The Pacific is undergoing a massive change, and scientists are struggling to get an accurate overall picture of it.

In the Hawaiian Islands since about 1998, Hawaiian monk seal pups have been fatter than they've been in the previous decade, but Laysan and black-footed albatrosses are having lower than usual reproductive success — lower than in many years.

Elsewhere in the Pacific, things are changing, too. Salmon fisheries are rebounding strongly in some parts of the North Pacific, but collapsing in others.

It is part of an oceanwide change, but until now, scientists have been like the blind men trying to describe an elephant: The guy at the trunk end figures an elephant is a snake, the guy at the tail end says it's like a broom, and so on.

At a meeting earlier this month at the East-West Center, a conference brought together many disciplines in an attempt to get an overall picture of what's going on.

The session had the ungainly title, "Impact of Climate Variability on Observation and Prediction of Ecosystem and Biodiversity Changes in the North Pacific." It was sponsored by the North Pacific Marine Science Organization, with the International Pacific Research Center, the University of Hawai'i and the Census of Marine Life (through the Alfred P. Sloan Foundation).

"There are some interesting things in the Northeast Pacific, a very dramatic reversal in productivity, particularly for salmon, which are showing a sharp increase," said Jeffrey Polovina, fishery biologist with the National Marine Fisheries Service. In contrast, a salmon fishery off Japan seems to be declining.

"I think this change, which we think started around 1998, is being documented around the Pacific, and it is an important change," Polovina said.

The conference brought together experts from Canada, China, Japan, Korea, Russia and the United States who study climate, ocean processes, and the various life forms of the Pacific, from phytoplankton to crabs and squid, and from migratory species like tuna to whales and seabirds.

"The intent is to accumulate information on a variety of animal and physical changes. It has not been possible before to put together an integrated statement," said Dick Beamish, a Canadian researcher with that nation's Department of Fisheries and Oceans in Nanaimo, British Columbia.

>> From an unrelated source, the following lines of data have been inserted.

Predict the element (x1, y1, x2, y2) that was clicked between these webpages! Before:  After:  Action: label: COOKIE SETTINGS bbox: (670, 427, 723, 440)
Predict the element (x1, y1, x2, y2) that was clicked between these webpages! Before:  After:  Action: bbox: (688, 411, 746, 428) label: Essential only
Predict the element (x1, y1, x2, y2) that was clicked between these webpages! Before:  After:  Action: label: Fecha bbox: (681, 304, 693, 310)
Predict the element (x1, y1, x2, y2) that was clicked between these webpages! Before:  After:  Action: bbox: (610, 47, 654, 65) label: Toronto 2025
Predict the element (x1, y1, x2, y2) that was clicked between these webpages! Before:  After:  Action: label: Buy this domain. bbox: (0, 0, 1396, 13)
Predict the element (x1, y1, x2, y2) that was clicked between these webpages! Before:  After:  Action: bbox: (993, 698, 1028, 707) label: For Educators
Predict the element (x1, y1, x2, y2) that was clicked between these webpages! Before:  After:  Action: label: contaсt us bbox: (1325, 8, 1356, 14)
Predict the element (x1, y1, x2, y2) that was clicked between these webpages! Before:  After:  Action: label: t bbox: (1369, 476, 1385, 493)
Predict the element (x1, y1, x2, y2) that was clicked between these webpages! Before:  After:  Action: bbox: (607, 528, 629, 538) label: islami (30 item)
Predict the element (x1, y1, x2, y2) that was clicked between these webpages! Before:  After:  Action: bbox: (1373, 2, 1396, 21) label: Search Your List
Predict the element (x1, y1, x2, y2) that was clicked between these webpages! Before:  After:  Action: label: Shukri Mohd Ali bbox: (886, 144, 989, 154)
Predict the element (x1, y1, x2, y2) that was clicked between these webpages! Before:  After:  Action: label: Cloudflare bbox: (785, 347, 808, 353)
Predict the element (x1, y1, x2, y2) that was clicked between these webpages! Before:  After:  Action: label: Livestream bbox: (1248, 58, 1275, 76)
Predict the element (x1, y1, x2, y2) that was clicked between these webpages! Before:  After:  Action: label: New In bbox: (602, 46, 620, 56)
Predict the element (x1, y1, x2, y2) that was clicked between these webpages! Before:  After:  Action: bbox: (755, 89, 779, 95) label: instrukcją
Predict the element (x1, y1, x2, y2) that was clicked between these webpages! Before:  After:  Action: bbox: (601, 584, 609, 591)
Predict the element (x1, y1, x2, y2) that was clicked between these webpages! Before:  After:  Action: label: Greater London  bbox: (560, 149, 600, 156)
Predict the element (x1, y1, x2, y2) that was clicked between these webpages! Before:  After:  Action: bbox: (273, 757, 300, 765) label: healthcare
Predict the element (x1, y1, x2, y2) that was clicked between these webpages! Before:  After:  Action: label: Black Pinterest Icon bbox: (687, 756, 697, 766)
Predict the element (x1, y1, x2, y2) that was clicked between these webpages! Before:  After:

One thing that is starting to be clear is that these are not repeated cycles, Beamish said. It is as if each new phase reshuffles the natural world and creates a new standard.

"I believe these changes represent reorganizations" rather than repetitions, he said.

Polovina said the processes involved are so complex that even with all the scientists working together, it will be years before the overall picture is well understood.